## Exercise prompt
The answer consists solely of the lines running from the one with "The width and" through the final line below, transcribed exactly and without any pictures.

## Data records
--------------------------------
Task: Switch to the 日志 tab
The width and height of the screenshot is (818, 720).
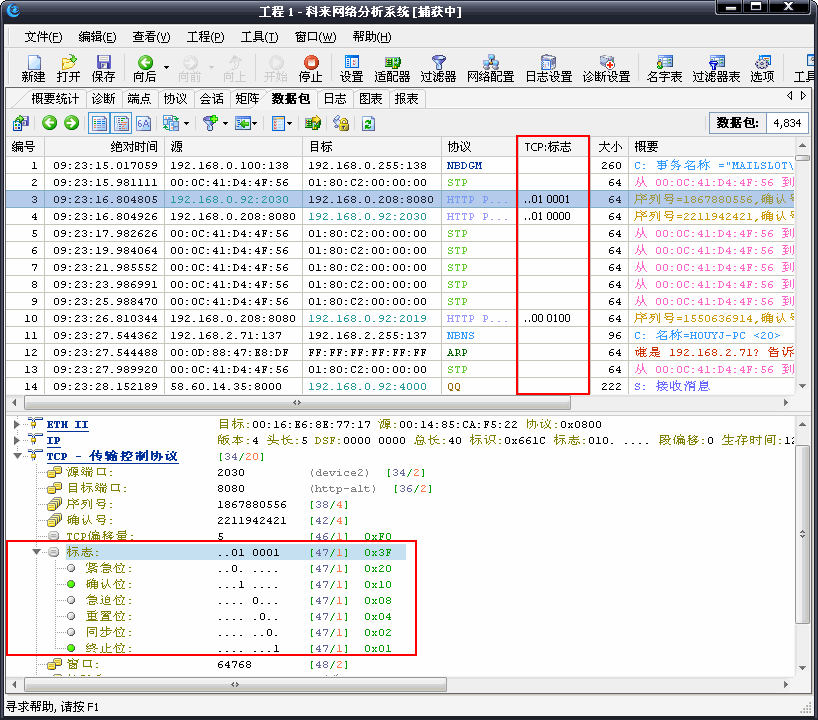Action: 337,98
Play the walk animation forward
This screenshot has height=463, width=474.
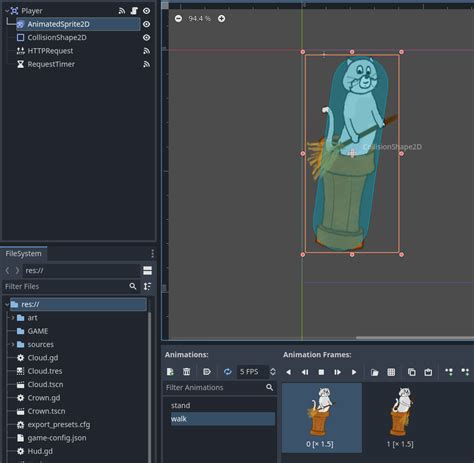[354, 372]
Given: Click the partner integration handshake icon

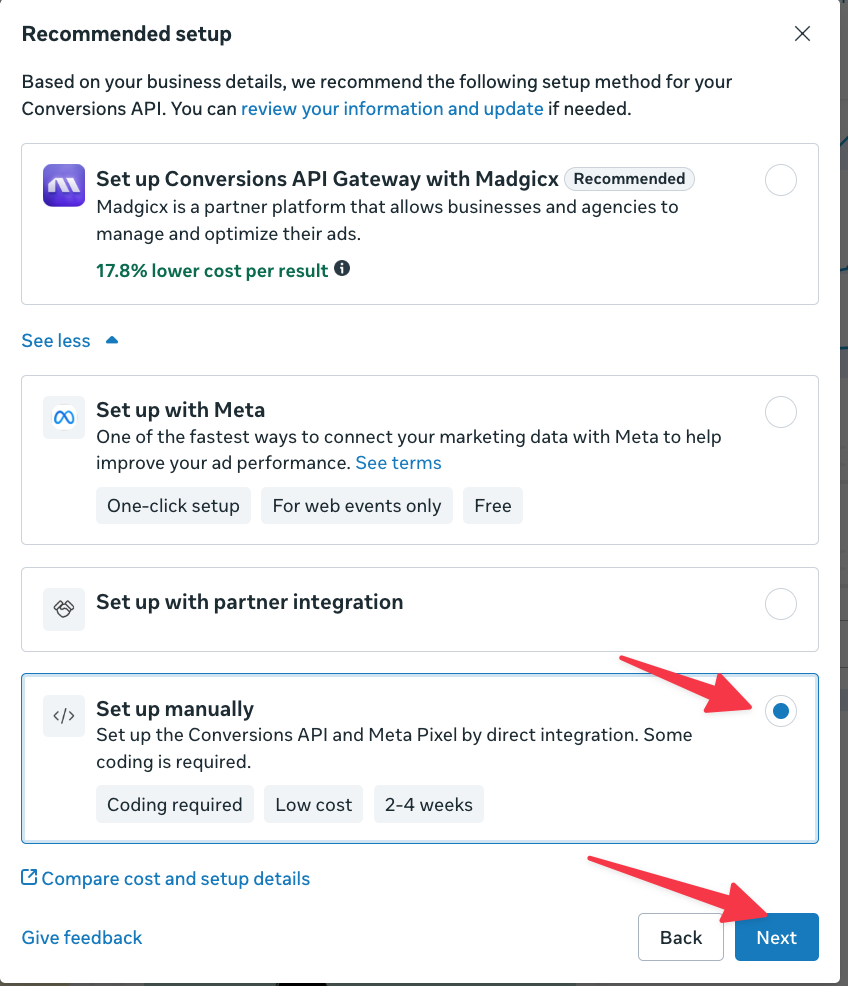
--------------------------------
## Task answer
The width and height of the screenshot is (818, 720).
Action: 337,98
Play the walk animation forward
This screenshot has height=463, width=474.
[354, 372]
Given: Click the partner integration handshake icon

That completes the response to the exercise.